Tenerife is top in a poll of ‘Europe’s best islands’!

KAYAK, the travel search engine, collated data for 70 islands across the whole of Europe, classifying them under various headings: Weather, Accessibility by aeroplane, Prices, Hotels, Car hire, Restaurants, and general costs on location for Food and Transport, Things to do, Activities for children, Covid-safety measures, and Sustainability, including Environmental Care.

The question asked in every country and several autonomous regions on the continent of Europe was ‘If you had to choose your favourite island for a holiday or short break, which would it be?’

Europe’s favourite holiday island was revealed to be Tenerife!
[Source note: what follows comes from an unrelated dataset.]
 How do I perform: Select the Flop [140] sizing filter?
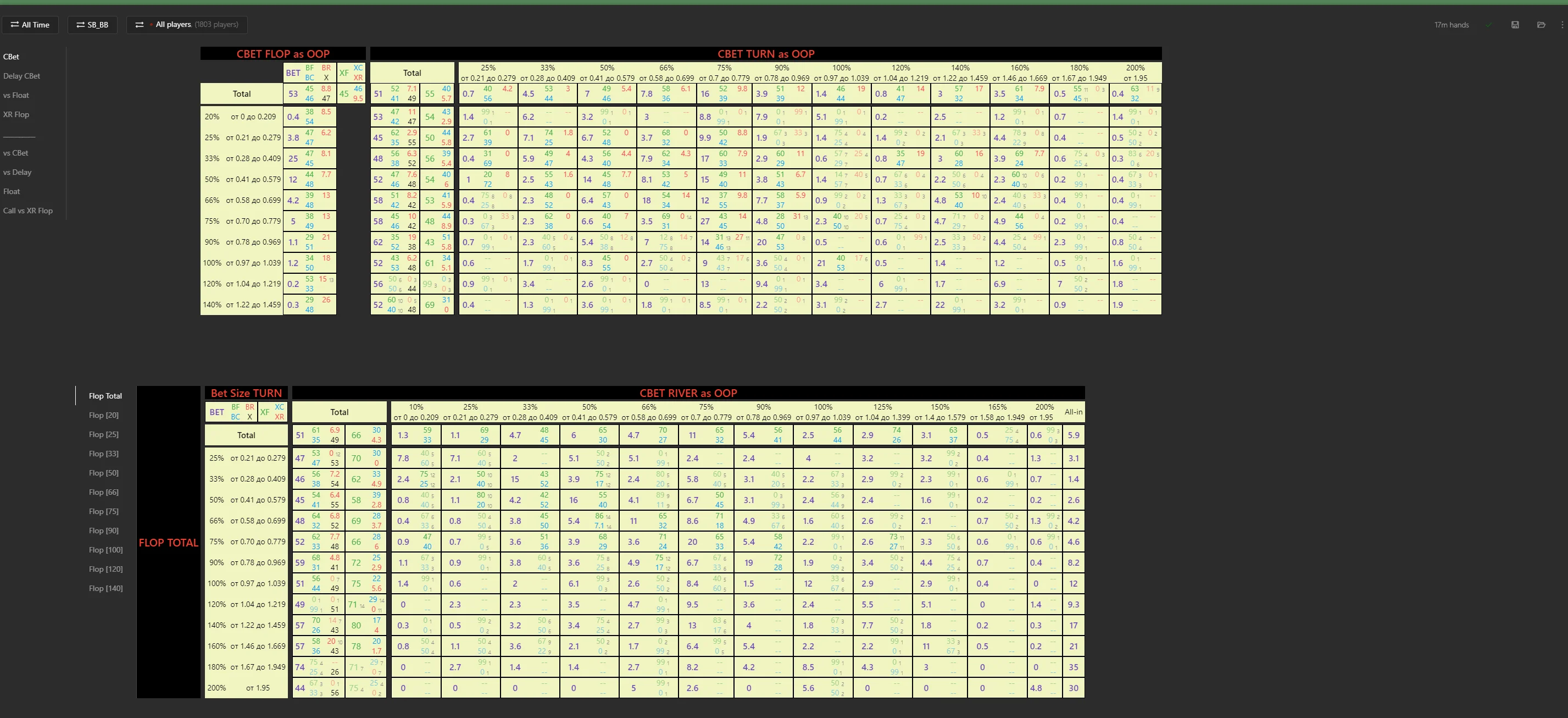click(x=106, y=588)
Musement, a holiday organiser carried out similar research and asked residents in 44 countries which island in Europe they would most like to visit if they could go tomorrow and there was a clear winner.

Apart from being endorsed by its own nation, Tenerife was the top option for Belgium, Iceland, Germany, Belarus, Ireland, Latvia, Luxembourg, and even Scotland, which might have been expected to be the first to opt for an island of its own, given that it has so many, and the Outer and Inner Hebrides are hugely popular with tourists from mainland Scotland year-round.
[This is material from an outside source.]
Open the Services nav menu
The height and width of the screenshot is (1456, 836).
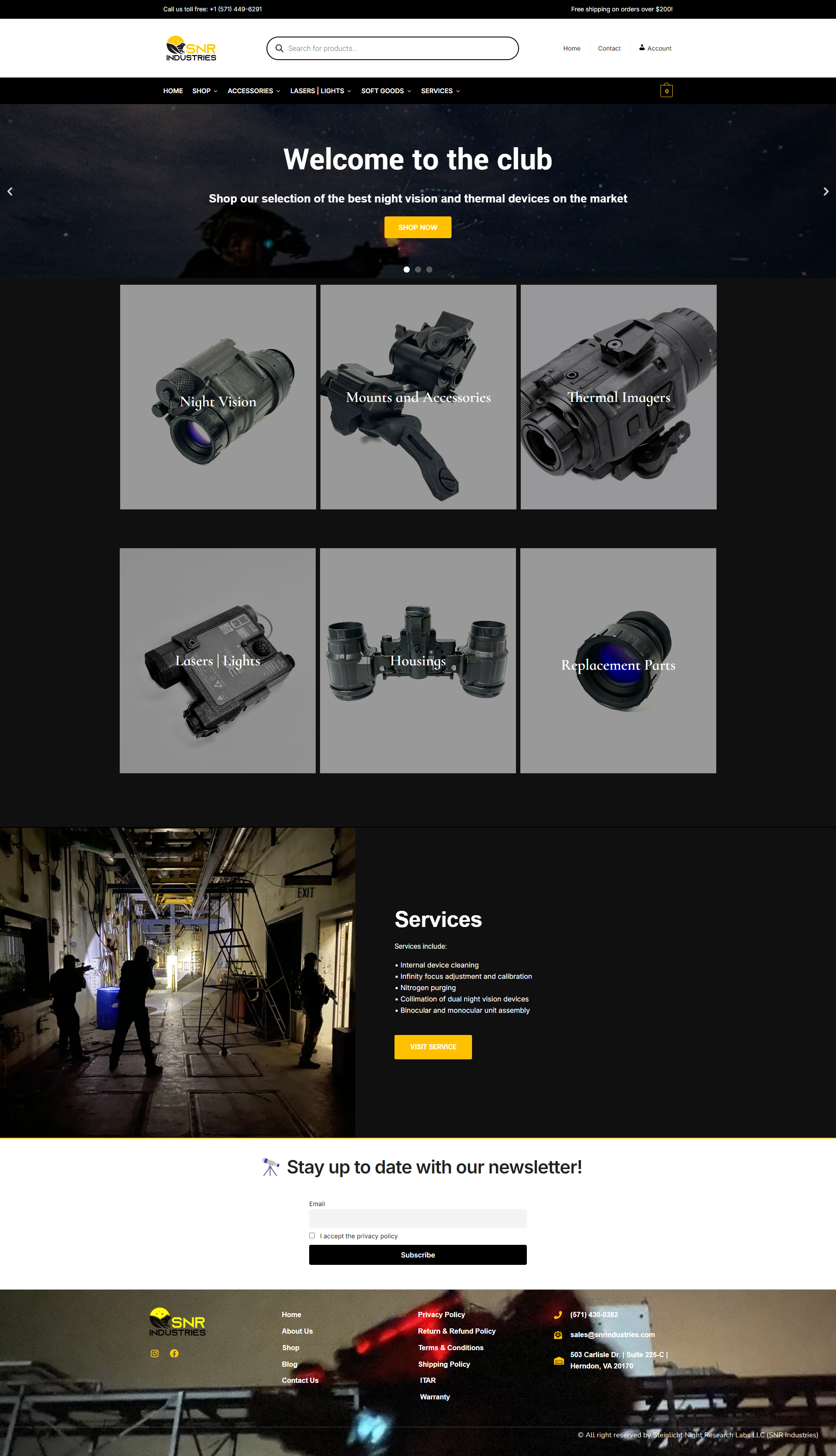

It does not take a genius to work out why Tenerife might be the top option, as sunshine is guaranteed, with a comfortable climate all year round. Many residents in these countries would head to Tenerife purely for that reason – warm weather, with easy access to beaches and on-site swimming pools in typical tourist resorts. But there are plenty of countries in or on the edge of Europe that offer similar, so there is something else that keeps holidaymakers coming back.

Tenerife, being the largest island in the Canarian Archipelago and the favourite Spanish island among Europeans according to Musement, is because you can be sure you will find fabulous attractions beyond its beaches, surfing-sailing-snorkelling-scuba-diving schools, swimming pools, pavement cafés and bars.

Often discovered by accident by sun-seeking tourists – excursions offered by their tour operators, taken up because they are ‘strongly recommended’ usually reveal something surprising and inspiring a feeling of wonder or delight. They get talked about, photographed, and shown on social media, and enjoyed so much that those who take part want to tell everyone, show friends and family who join them next time, or visit again.

Given that Tenerife could easily be the subject of at least one, if not several, articles of its own, you might like to have a look at some of its most jaw-dropping sites: Masca, the ‘Machu Picchu of Spain’, the Colonial town of San Cristóbal de la Laguna and the nearby mountainous Anaga Rural Park, the Drago de Icod – a Drago tree, native to Macronesia, being several thousand years old – or go whale-spotting off the coast of Adeje, descend into the volcanic Los Vientos caves, admire the stately northern-European-style wood-beamed houses in the heart of La Orotava and its ornate Casa de los Balcones (House of Balconies), and of course, visit Teide National Park.

The Teide National Park is a huge volcanic landscape, including the highest peak in Spain and second highest in the whole of Europe, with intriguing-looking rock-towers and desert plants, where you can walk right into the crater of an active volcano. Active, but with no eruptions for centuries and none likely in the lifetimes of anyone alive today.

It is no wonder that our beautiful island has been voted as ‘The Best Island in Europe.’